I never elaborated on those use cases - I admittedly didn't give this much thought after posting it. It fills some of the roles optional function arguments intended to, but has a few caveats.

Default field initialization values could be abused to make structs carry implicit allocators, or even hide conditional declaration of fields.

A lesser version of this feature that would prevent the above abuse but is still somewhat useful is to only allow specific values to be set (like zeroes), or only allow fields to be omitted from initialization if their default is undefined

const Foo = struct {
    // must always be specified
    a: u8,

    // numbers can default to zero
    b: u8 = 0,

    // slices can default to an empty slice
    c: []u8 = []u8{},

    // number arrays can default to zeroes 
    c: [3]u8 = [3]u8 { 0, 0, 0 },
    // maybe hidden behind a keyword/special syntax
    d: [3]u8 = zeroes,

    // nullables can default to null
    e: ?T = null,
    f: ?*T = null,

    // everything can default to undefined.
    // pointers and slices should probably only ever default to undefined
    u: *T = undefined,
    v: []T = undefined
}

Zig used to have the concept of zeroes, I can't remember why it was scrapped. To keep things simple, default fields could be specified by two keywords: empty and undefined.

const Foo = struct {
    a: u8,
    b: u8 = empty, // 0
    c: []u8 = empty, // []u8{}
    e: ?T = empty, // null
    f: f32 = empty, // 0.0
    u: *T = undefined,
    v: []T = undefined
}

even default would be a reasonable keyword here.

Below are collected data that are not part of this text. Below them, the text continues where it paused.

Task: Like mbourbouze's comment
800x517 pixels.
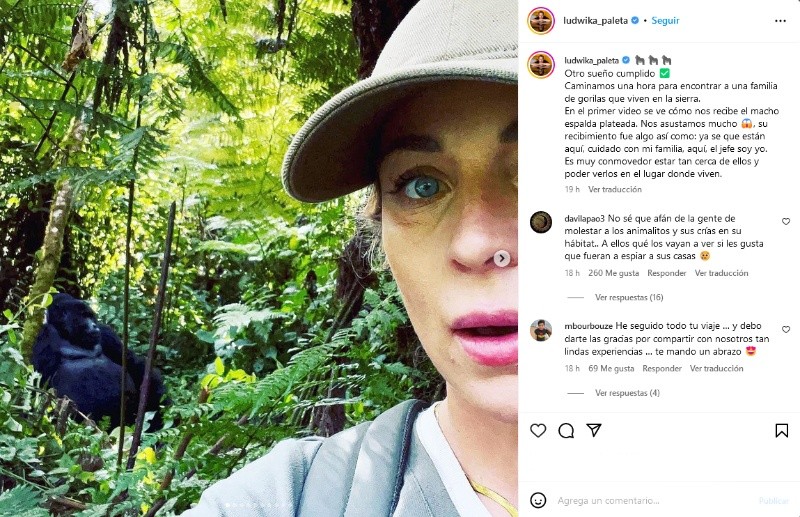Action: 786,329
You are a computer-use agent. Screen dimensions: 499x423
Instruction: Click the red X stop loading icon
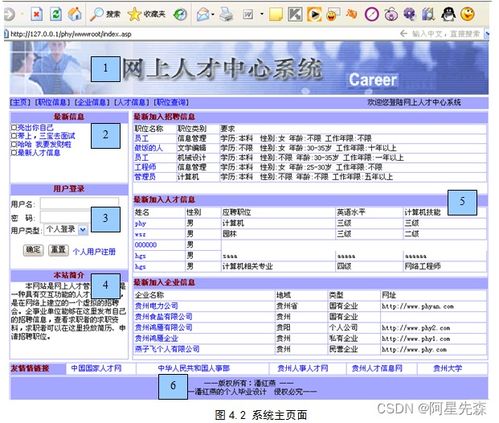(37, 14)
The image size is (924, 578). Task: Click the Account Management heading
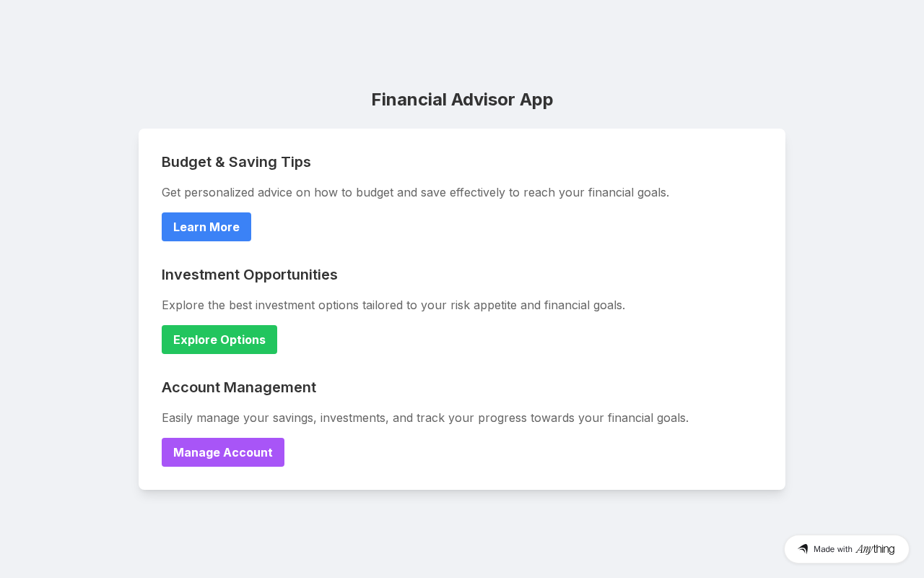pyautogui.click(x=239, y=387)
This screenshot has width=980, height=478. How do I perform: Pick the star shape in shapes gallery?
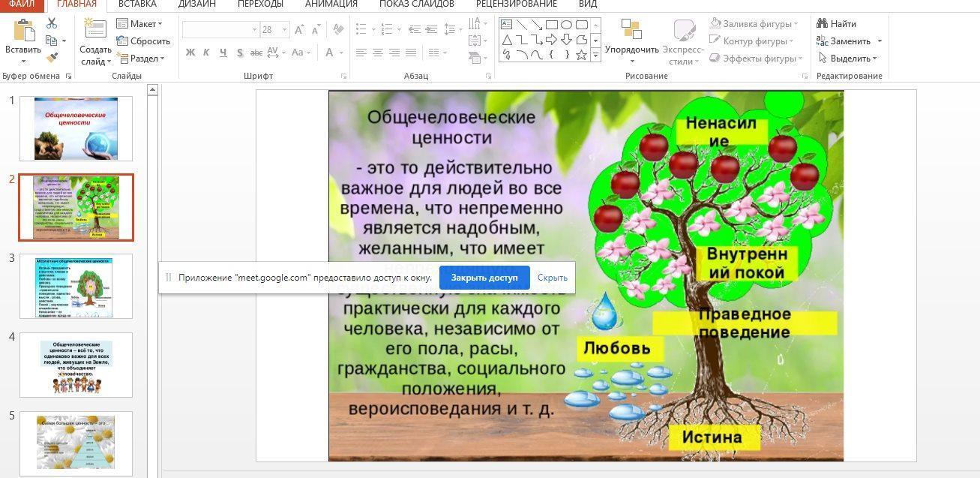(581, 55)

The status quo solution is to instantiate structs with a function, which is simple enough, refactor-friendly and probably good practice anyway... I'm actually pretty satisfied without this feature.

EDIT: Clarified phrasing

Isn't this a slippery slope to more implicit function calls. I agree init can be tedious, but it is definitely simpler.

Yeah, either the instantiation or the function call would end up more implicit.

I'd expect less implicit behavior when instantiating a struct because it seems like a more primitive operation than calling a function. A function call is basically control flow and you explicitly know something is going on behind the scenes.

Would be very handy for struct kevent โ€” it has an (unused) ext: [4]u64 field on FreeBSD, but not on Darwin.

There should definitely be a limit on what the default values should be, and the most obvious restriction is the same one for global var/const initializers: the value has to be known at comptime. So you can't get clients to call functions by omitting a field or anything.

This can be used for optional arguments:

const OpenFileOptions = struct{
    flags: i32 = posix.O_READ | posix.O_EXCL,
    mode: i32 = 0o744,
};
fn openFile(path: []const u8, options: OpenFileOptions) File {
    ...
}

test "asdf" {
    _ = openFile("asdf", OpenFileOptions{});
    _ = openFile("asdf", OpenFileOptions{.flags = 0});
    _ = openFile("asdf", OpenFileOptions{.flags = 0, .mode = 0});
}

The name of the struct is awkward, but that's mitigated with this proposal #208 (comment) where you could do openFile("asdf", .{}); and define the struct type in the function signature.

An idea from @MasonRemaley is that you should have to opt in to the optional values when constructing a struct. It might look like this:

const OpenFileOptions = struct{
    flags: i32 = posix.O_READ | posix.O_EXCL,
    mode: i32 = 0o744,
};

test "asdf" {
    _ = openFile("asdf", OpenFileOptions{}); // ERROR
    _ = openFile("asdf", OpenFileOptions{...}); // OK
    _ = openFile("asdf", OpenFileOptions{.flags = 0}); // ERROR
    _ = openFile("asdf", OpenFileOptions{.flags = 0, ...}); // OK
    _ = openFile("asdf", OpenFileOptions{.flags = 0, .mode = 0}); // OK
    _ = openFile("asdf", OpenFileOptions{.flags = 0, .mode = 0, ...}); // OK
}

(and a trailing comma after the ... should be allowed.)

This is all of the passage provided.